老李叹了口气,缓缓道来:“隋朝末年,运河挖到洛水,民工死伤无数。密宗僧人用朱砂剪纸,画水龙和洛神,埋在河底,镇住怨灵。我家祖上学了这手艺,但从不乱剪,怕惊动水里的东西。你们挖了墓,怕是把洛神惹出来了。”
苏婉翻开随身笔记,对照地方志:“《洛阳志》记载,610年永济渠完工,洛阳百姓用剪纸祭祀,确实有密宗痕迹。墓里的铜镜也刻了洛神,应该是祭祀的配套文物。”
林瑶盯着剪纸,目光如炬:“这不是普通祭祀。
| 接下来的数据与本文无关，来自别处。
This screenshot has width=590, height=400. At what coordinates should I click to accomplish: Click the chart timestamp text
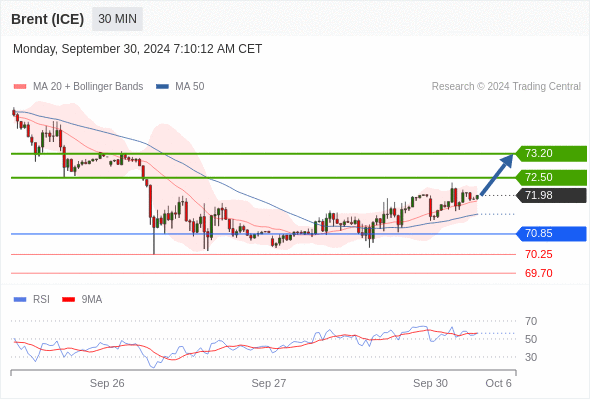[x=137, y=49]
梵文符咒是密宗沟通龙脉的禁术,剪纸和铜镜是一套,可能是炀帝用来镇压运河怨气的。”
灵异再起,剪纸上的洛神倩影突然绽放红光,夜市地面裂开细缝,水雾升腾,幻现无数民工推石的身影,哀嚎声刺耳。
赵子昂惊呼:“无人机数据显示,洛水地底有异常震动,像是墓里的水脉被激活!”
董文翊催动龙气,罗盘指针乱颤,勉强压住水雾。
林瑶咬牙念咒,梵文符光大盛,洛神幻象渐渐消散,民工身影化为水汽。
老街恢复平静,剪纸摊的灯笼熄灭,老李瘫坐在椅子上,喃喃道:“你们惹了大麻烦……洛神不散,龙脉不宁。”
张峰指挥军方收队,低声道:“文物局要求尽快验证,墓里还有什么,尽快挖出来。”
董文翊点头,目光落在剪纸上:“这剪纸和铜镜是龙脉的钥匙。永济渠的船闸技术,不只是工程,更是炀帝镇龙脉的手段。我们得回墓里,找到水脉的核心。”
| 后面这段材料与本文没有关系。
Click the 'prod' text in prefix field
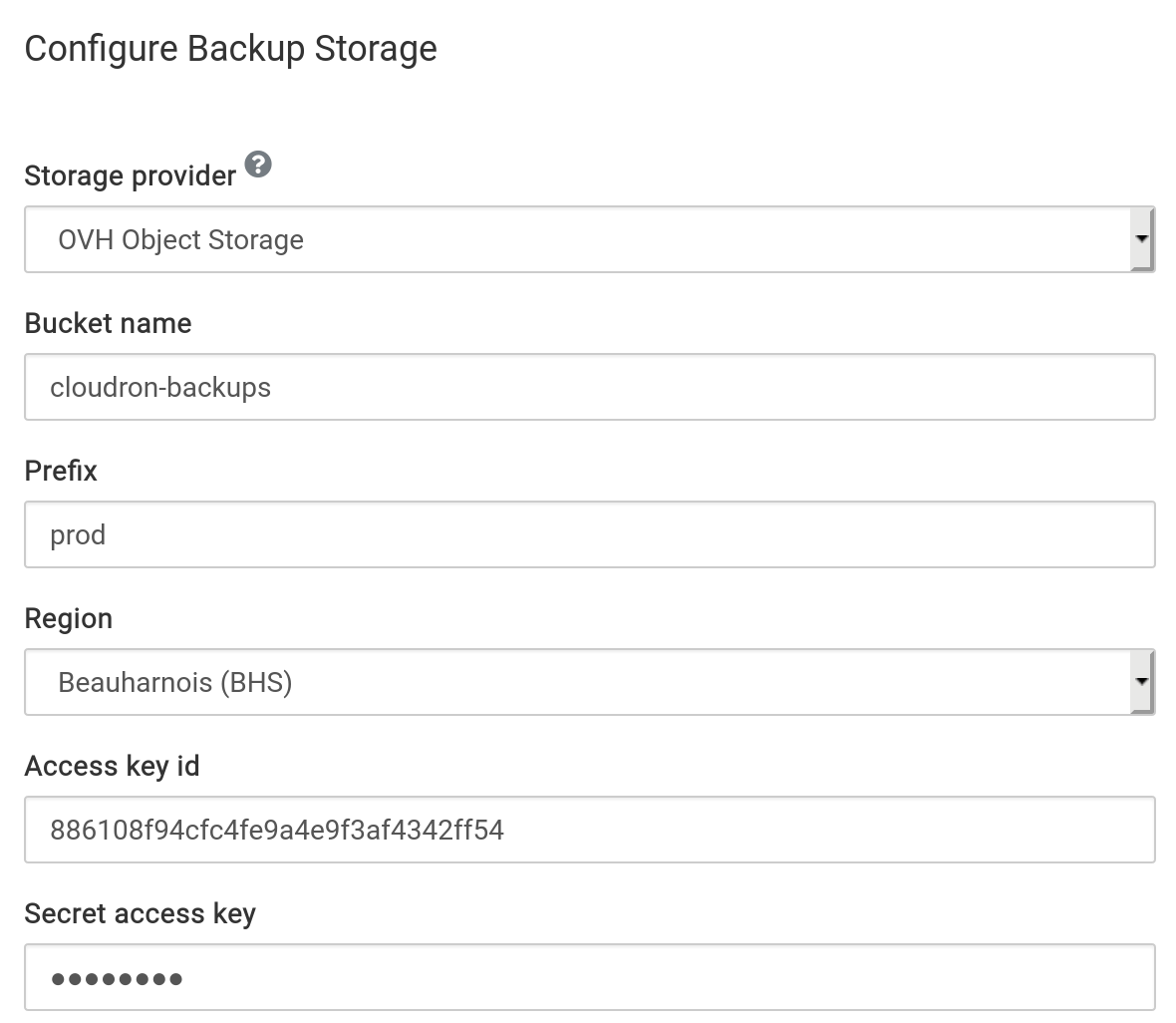[78, 535]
林瑶收起剪纸,沉声道:“梵文符咒指向水脉暗门,下一层机关恐怕更凶险。”
苏婉合上笔记,补充道:“地方志和铜镜交叉验证,永济渠的船闸技术确实领先,610年完工后,洛阳成为南北枢纽。这剪纸,可能是密宗僧人留下的最后线索。”
赵子昂关闭笔记本,屏幕上船闸模型清晰可见:“我复原了水系图,暗门的水流路径和船闸原理一致,隋代技术真是变态。”
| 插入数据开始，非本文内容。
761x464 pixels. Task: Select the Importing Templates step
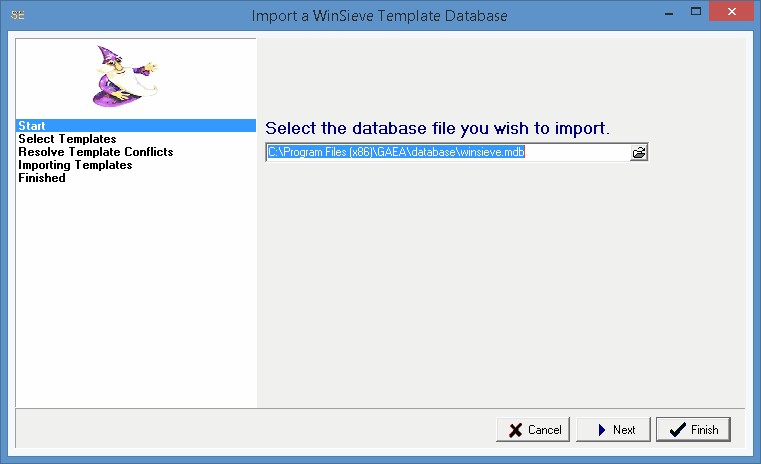tap(75, 165)
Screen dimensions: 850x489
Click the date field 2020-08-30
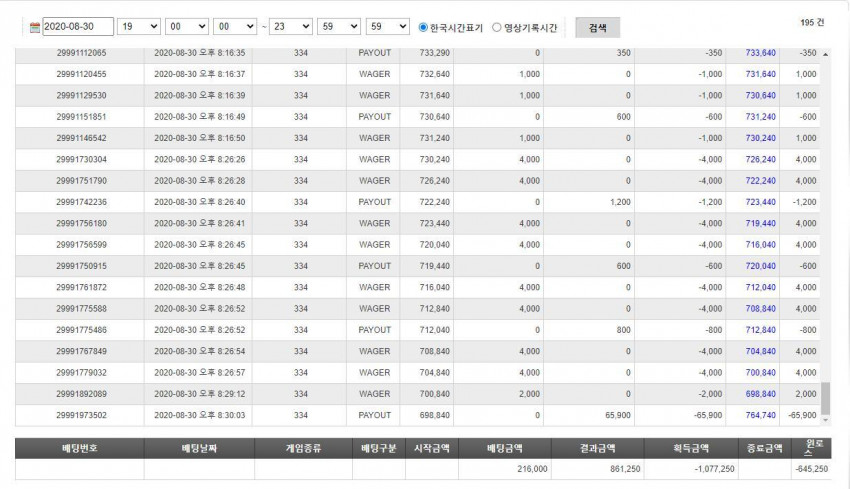click(x=78, y=27)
夜市散去,团队踏上洛水古桥,桥下水声低鸣,仿佛在诉说千年的秘密。
董文翊抬头望向星空,低声道:“龙脉暗殒……炀帝的功绩,藏得太深了。”
洛阳老街的剪纸摊一夜成谜,老李次日便搬离,无人知晓去向。
团队带着剪纸与铜镜的线索,准备重返水下墓,破解水脉暗门。
文物局的机密任务进入高危阶段,军方增派特种部队,洛阳的夜色下,龙脉的真相愈发扑朔迷离。